AI Act penalties: who pays what and when
Fines under the AI Act reach up to €35 million or 7% of global turnover. Understand the three penalty tiers, SME adjustments, and how to reduce exposure.
Three penalty tiers
Tier 1 (Article 99(3)): Violations of prohibited practices (Article 5) — up to €35 million or 7% of worldwide annual turnover. Tier 2 (Article 99(4)): Non-compliance with high-risk obligations, GPAI rules, notified body requirements — up to €15 million or 3% of turnover. Tier 3 (Article 99(5)): Supplying incorrect or misleading information to authorities — up to €7.5 million or 1.5% of turnover.

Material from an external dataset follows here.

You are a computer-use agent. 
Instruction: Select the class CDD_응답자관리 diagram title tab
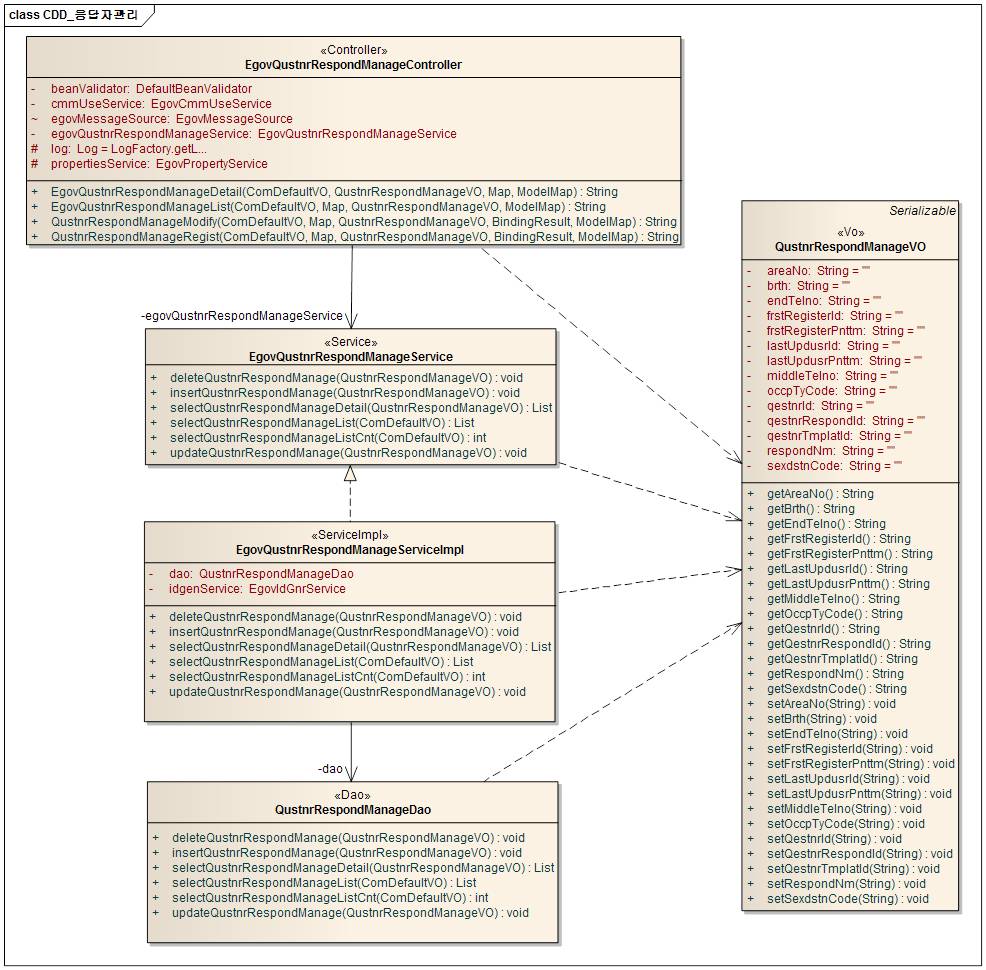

For each tier, the higher of the fixed amount or the turnover-based amount applies. For SMEs and startups, penalties are capped at the lower of the two thresholds, providing proportionate protection.
What triggers enforcement
National market surveillance authorities (one per Member State, all designated by August 2025) conduct enforcement. Triggers include complaints from affected persons (Article 85), systematic market surveillance activities, and cross-border coordination through the European AI Board.
At the EU level, the AI Office directly supervises GPAI model providers and can impose its own fines under Article 101.
Reducing exposure
The strongest mitigant is demonstrable, continuous compliance infrastructure. Penalty calculations consider the nature, gravity, and duration of the infringement, as well as the measures taken to mitigate harm.
Maintaining an up-to-date compliance posture, incident response records, and documented risk management processes creates the evidentiary foundation that limits both the probability and severity of enforcement actions.